PLASTİK SANATLAR EĞİTİMİ Sanat Eğitimcisi Yetiştiren Kurumlarda Plâstik Sanatlar Eğitimi Eğitim sisteminin en önemli öğesi, kuşkusuz öğretmenlerdir. Sanat
eğitimcisinin niteliği de sanat eğitiminin yeterliği üzerinde en etkili
belirleyicidir. Cumhuriyet’in ilk on yılında, ortaokullarla liselere resim öğretmeni
yetiştiren tek kaynak Güzel Sanatlar Akademisidir. 1922’de Güzel Sanatlar
Akademisi Programına “Resim Pedagojisi” dersi konur ve bu dersi vermekle İsmail
Hakkı Baltacıoğlu görevlendirilir. Yaklaşık olarak 1930 yılında, bu ders
programdan çıkarılmıştır.
İstanbul Erkek Öğretmen Okulu ise 1909’da Satı Bey’in müdürlüğü ve Ismail
Hakkı Baltacıoğlu’nun öğretmenliği döneminde resim eğitimi yönünde etkili olur.

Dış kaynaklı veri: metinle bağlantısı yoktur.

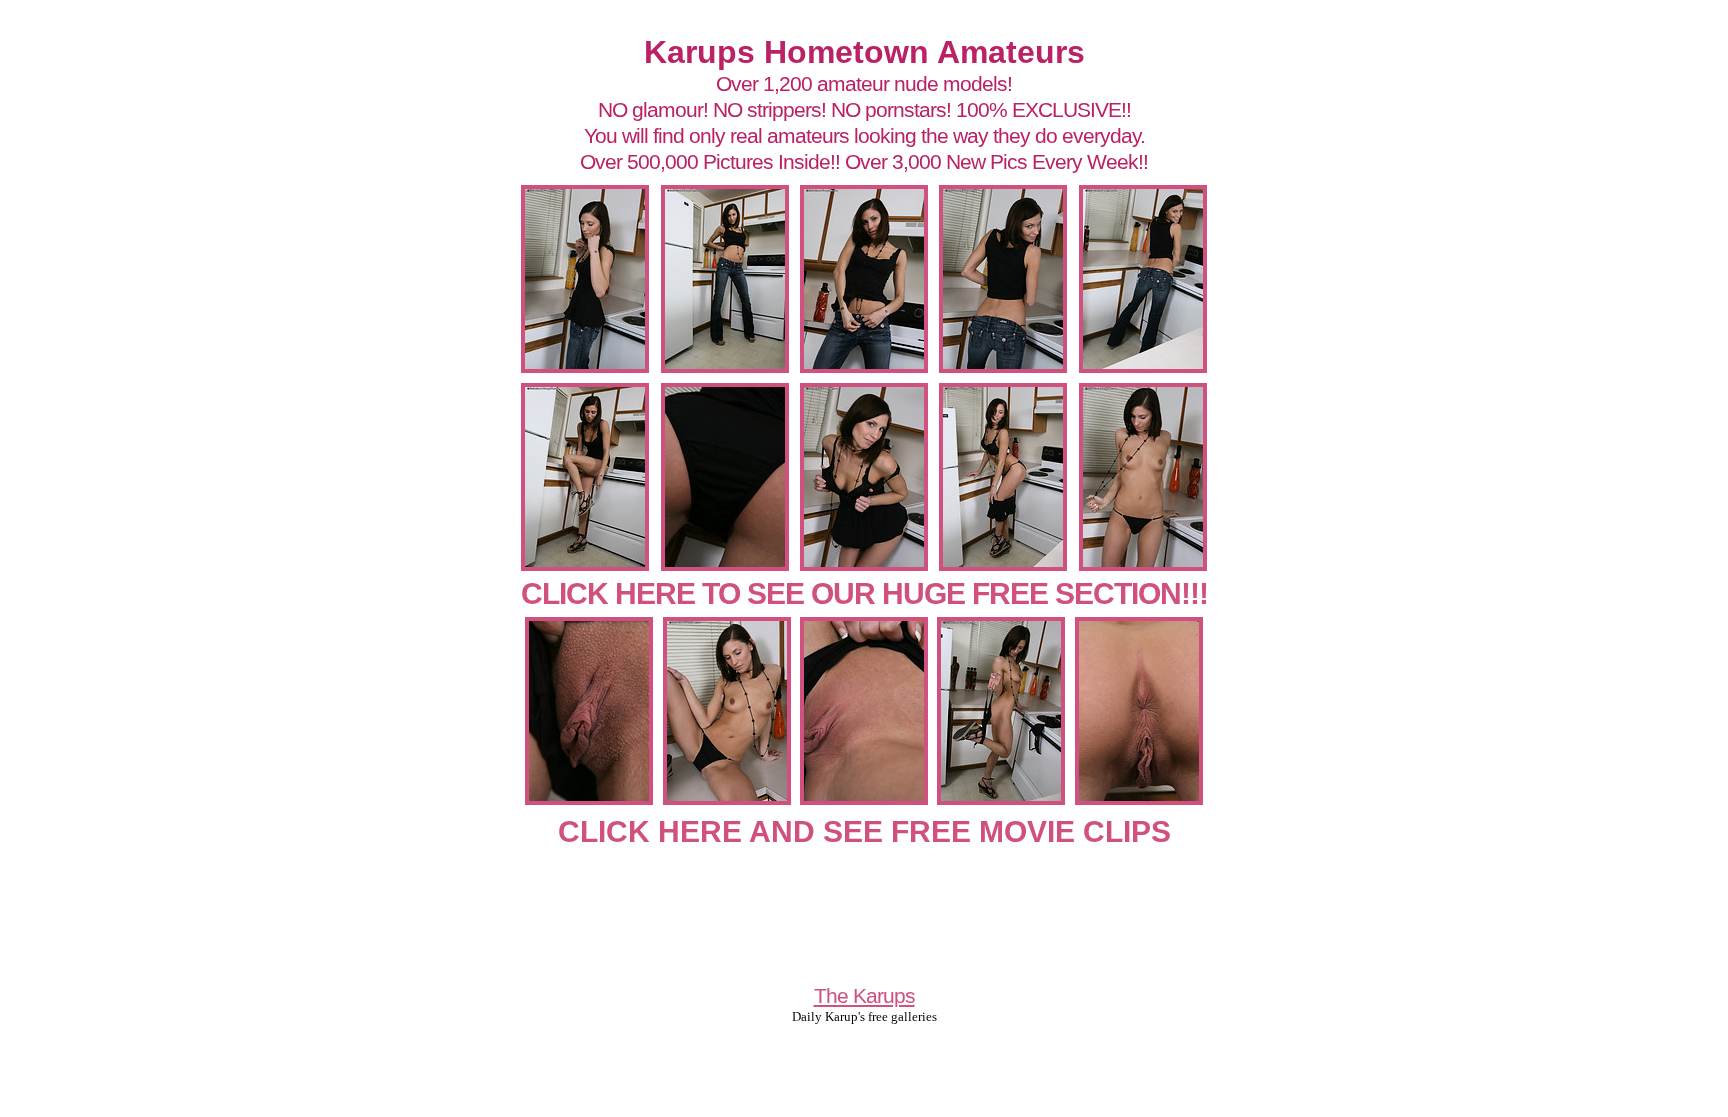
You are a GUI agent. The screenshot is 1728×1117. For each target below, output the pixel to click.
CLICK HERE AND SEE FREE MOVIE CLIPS (864, 831)
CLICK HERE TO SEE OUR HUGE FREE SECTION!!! (864, 593)
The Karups (864, 995)
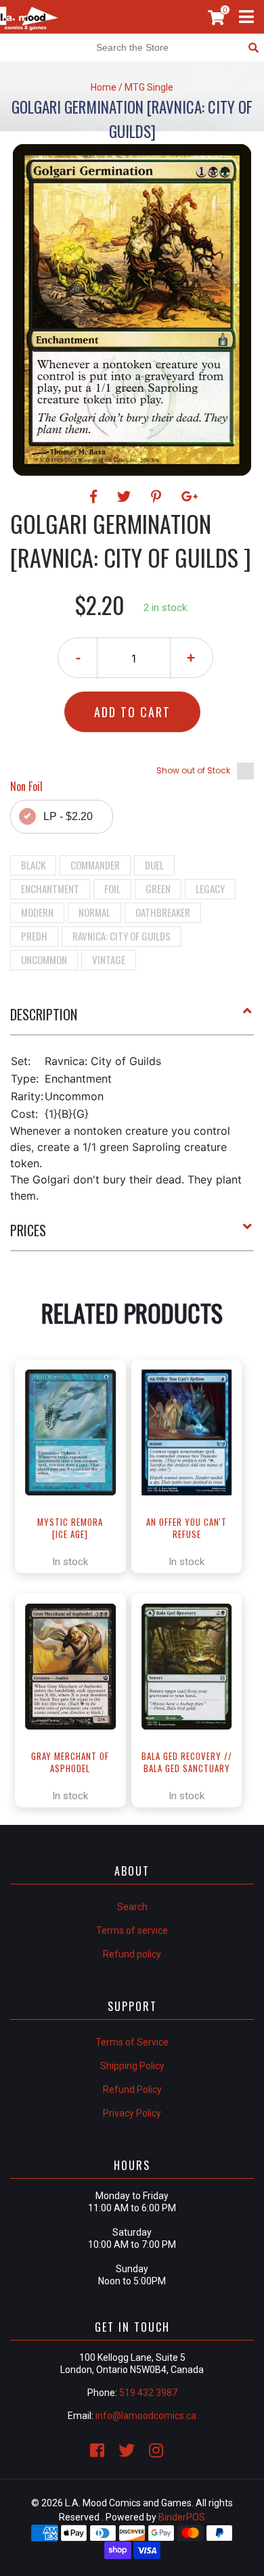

Bu okulun yetiştirdiği öğretmenler resim ve elişleri öğretmenliği de
yapmaktadır. İsmail Hakkı Tonguç, Malik Aksel, Hayrullah Örs, İsmail Hakkı
Uludağ, Şinasi Barutçu bu kurumda yetişirler ve daha sonraki yıllarda Gazi Orta
Muallim Mektebi Resim-İş Kolunun kuruluşunda görev alırlar. Türkiye’de sanat eğitiminin sistemleştirilmesinde, davet edilen yabancı
uzmanlardan J. Dewey’in hazırladığı raporun önemli bir yeri vardır. Dewey
raporunun etkileri ile Türkiye’de “iş eğitimi” önem kazanmış ve bu etki
1960’lara dek sürmüştür. Mustafa Necati’nin Bakanlığı döneminde (1925-1929), raporun
gerçekleştirilmesine çalışılır. Müdürlüğüne İ. H. Tonguç’un getirildiği Mektep
Müzesi kurulur, Sanayi-i Nefise Encümeni (Güzel Sanatlar Kurulu) oluşturulur ve
İş Prensiplerine Müstenit Tedrisat (İş İlkelerine Dayalı Öğretim) Kursu
düzenlenir. 1926’da İlkokul Programında yer alan Resim-Elişleri derslerini
uygulayabilecek öğretmenler yetiştirilmesine başlanır. İlk ve ortaokul
öğretmenlerinin yetiştirilmesine katkıda bulunan İş İlkelerine Dayalı Öğretim
Kursuna, Almanya eğitimbilimcileri Frey ve Stihler öğretici olarak katılırlar.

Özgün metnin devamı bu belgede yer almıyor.